+++ Texto
José Pedro Araújo
Existe nos tempos que correm uma
certa polêmica sobre a reforma administrativa que o governo planeja apresentar
por estes dias no congresso nacional. Dentre os pontos que podem causar um
estrago significativo para os servidores públicos está a que trata sobre as
carreiras típicas de estado. Há quem diga que muitos cargos rotulados com este
título não deveriam estar ali, como já se ouviu de “muitos entendidos”.
Contudo, não à toa, o enquadramento de uma carreira nessa categoria vem a
reboque das grandes responsabilidades ou perigos a que os profissionais
ocupantes destes cargos são submetidos. E por isso mesmo, precisam de maior proteção
estatal contra poderosos quando se veem na mira delas.
É o caso da carreira de Perito
Federal Agrário(um eterno quase carreira típica) – e que nos interessa aqui nesse texto – que juntamente com os Fiscais
Federais Agropecuários, Fiscais da Receita, ou mesmo os Policiais Federais, que
precisam da proteção do estado contra a sanha dos mais poderosos para poderem exercer
a sua missão. O Perito Federal Agrário, por exemplo, é um dos que sofrem
tremendas pressões quando tem que executar a sua missão nas desapropriações de imóveis
rurais pertencentes a grandes e poderosos latifundiários, via de regra também
políticos ou protegidos por alguns destes. Nestes instantes, seus cargos estão em
iminente perigo, sob ameaça de demissão, ou até mesmo coisa pior. Ocupados por
Engenheiros Agrônomos concursados, os peritos são aqueles profissionais que
assinam os laudos propondo a desapropriação de imóvel que não está em consonância
com a sua função social, requisito primordial previsto na Constituição Federal
em relação à exploração de propriedades rurais.
O caso que relato aqui, demonstra
a necessidade desses profissionais estarem protegidos contra o insidioso e
perverso ataque de poderosos contra a sua manutenção no emprego, e até mesmo,
da sua própria vida. O caso se deu assim:
Certa vez recebi a determinação
do meu chefe imediato de chefiar uma equipe de vistoria para realizar trabalhos
em imóvel rural localizado na região do Médio-Parnaíba. Fiquei sabendo de
imediato, que o caso era grave, por se tratar de uma terra pertencente a uma
família poderosa que reagia fortemente ao propósito do governo de dar nova
destinação ao imóvel em questão. Mais que isto. Seu proprietário já havia
barrado a entrada de técnicos do INCRA na fazenda e impedido, com isto, o seu
trabalho. Quando fui escolhido para desempenhar a missão, alguns colegas me
alertaram que isto poderia ser uma vingança pessoal do meu chefe imediato, com
quem tinha problemas de relacionamento nessa época. Não acreditei nisso. Preferi intuir que a
minha escolha se devia mais à minha experiência em casos assim, do que propriamente
algum resquício de vindita pessoal.
++++++
+++ Dados registrados
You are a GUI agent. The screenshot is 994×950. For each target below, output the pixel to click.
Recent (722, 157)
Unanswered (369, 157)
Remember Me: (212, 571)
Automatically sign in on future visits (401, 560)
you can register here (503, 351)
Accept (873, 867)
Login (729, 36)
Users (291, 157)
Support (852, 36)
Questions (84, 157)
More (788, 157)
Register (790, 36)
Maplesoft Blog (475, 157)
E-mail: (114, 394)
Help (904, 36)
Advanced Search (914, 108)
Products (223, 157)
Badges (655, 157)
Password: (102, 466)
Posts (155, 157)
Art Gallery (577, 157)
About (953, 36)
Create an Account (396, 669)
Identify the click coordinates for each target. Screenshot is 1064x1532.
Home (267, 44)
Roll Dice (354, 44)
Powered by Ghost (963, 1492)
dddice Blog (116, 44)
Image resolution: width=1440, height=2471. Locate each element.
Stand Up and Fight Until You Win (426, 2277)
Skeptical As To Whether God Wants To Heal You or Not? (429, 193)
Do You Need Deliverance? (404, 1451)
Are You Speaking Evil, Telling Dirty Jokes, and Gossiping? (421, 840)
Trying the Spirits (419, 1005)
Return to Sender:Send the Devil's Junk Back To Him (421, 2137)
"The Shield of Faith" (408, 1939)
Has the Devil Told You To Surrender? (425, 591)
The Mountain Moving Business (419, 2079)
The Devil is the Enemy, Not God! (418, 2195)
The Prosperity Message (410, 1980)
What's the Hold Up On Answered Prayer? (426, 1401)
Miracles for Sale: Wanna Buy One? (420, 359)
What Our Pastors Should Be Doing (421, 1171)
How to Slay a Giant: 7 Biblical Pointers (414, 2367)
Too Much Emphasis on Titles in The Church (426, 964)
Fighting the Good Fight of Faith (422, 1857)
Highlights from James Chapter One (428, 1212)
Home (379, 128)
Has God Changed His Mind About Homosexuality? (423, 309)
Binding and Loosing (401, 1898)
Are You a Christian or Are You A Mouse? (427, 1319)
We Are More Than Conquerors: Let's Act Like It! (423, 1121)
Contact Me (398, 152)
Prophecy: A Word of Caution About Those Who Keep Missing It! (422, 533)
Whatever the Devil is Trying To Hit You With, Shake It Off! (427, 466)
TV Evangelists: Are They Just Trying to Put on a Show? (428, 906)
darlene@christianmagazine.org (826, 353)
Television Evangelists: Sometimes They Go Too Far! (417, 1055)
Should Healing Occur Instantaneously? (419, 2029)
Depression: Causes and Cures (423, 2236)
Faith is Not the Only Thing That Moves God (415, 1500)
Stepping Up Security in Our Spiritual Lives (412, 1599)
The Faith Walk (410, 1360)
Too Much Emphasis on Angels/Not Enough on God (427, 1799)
++++++
Tarefa 1:
Responda com base no texto sobre o Perito Federal Agrário:
(a) Quem ocupa os cargos de Perito Federal Agrário?
(b) Em que região ficava o imóvel rural da vistoria?
(c) O que o dono da fazenda já tinha feito com os técnicos do INCRA?
Tarefa 2:
Continue o texto sobre o Perito Federal Agrário a partir da última frase.

Resposta do exercício 1:
(a) Engenheiros Agrônomos concursados.
(b) Na região do Médio-Parnaíba.
(c) Tinha barrado a entrada deles na fazenda e, com isso, impedido o trabalho deles.

Resposta do exercício 2:
Alertado ainda pelo engenheiro da
equipe barrada, tomei conhecimento de que o proprietário do imóvel os havia
recebido com muita dureza, impedindo até mesmo que a equipe adentrasse ao
imóvel para conversarem sobre o real motivo daquela visita. Embarquei para a
região sabendo das dificuldades que nos esperavam. Comigo, viajava um Topógrafo
e um Técnico de Cadastro, além do motorista. A equipe ia muito preocupada, mas
alertei logo que não forçaríamos nada. Caso fossemos impedidos de acessar ao
imóvel, retornaríamos para Teresina e relataríamos o ocorrido a fim de que nossos
superiores adotassem as medidas cabíveis em casos assim. Melhorou o ânimo da equipe,
mas não de todo.
Mesmo chegando ao município já
com a tarde bem avançada, preferimos iniciar os trabalhos imediatamente, antes mesmo
de procurarmos alojamento em alguma pousada, pois a propriedade ficava próxima
à cidade, e não teríamos dificuldades de encontrá-la, já que o nosso motorista já
fizera parte da equipe anterior que havia sido barrada na sua intenção, e
conhecia a sua localização. Por outro lado, como há uma notificação prévia do
Instituto sobre o dia previsto para o início dos trabalhos, gostaríamos de
chegar ao imóvel na data aprazada para evitar que o proprietário pudesse alegar
uma possível ausência da área em razão de não termos cumprido com o prazo
marcado para o início dos trabalhos.
Chegando à porteira de entrada da
fazenda, já observei a presença de três homens com aspectos carrancudos sob a
sombra de árvores, logo após a cerca limítrofe. Desci do veículo e, ao me aproximar
da cancela, fui instado por um dos homens a não ultrapassar a cerca, que parasse
por ali mesmo. O homem se destacou dos outros dois e, dois passos depois parou
e me encarou com rudeza. E mais uma vez falou em alto e bom som: “seja lá o que
vieram fazer aqui, aconselho a voltarem pelo mesmo caminho por onde vieram”.
Observei que os três estavam armados e faziam de tudo para que notássemos isso.
Um dos homens, chapéu enterrado na cabeça, aspecto bélicos, deixava ver o cabo
de um revólver de forma muito acintosa.
Continuei caminhando para a porteira, e o proprietário do imóvel -
constatei depois quem ele era - disse-me mais uma vez que não ultrapasse o limite
do terreno. Falou isso de maneira muito incisiva, de forma que quem estivesse a
algumas dezenas de metros de distância pudesse ouvir perfeitamente o que
ordenava. Parei e disse-lhe que queria apenas conversar sobre o objeto da nossa
viagem até ali. Mas o indivíduo continuava irredutível, e mais que isso,
parecia que o seu nervosismo somente se acentuava. “Sei o que vieram fazer
aqui. E não permito que entrem na minha propriedade”, foi a sua resposta.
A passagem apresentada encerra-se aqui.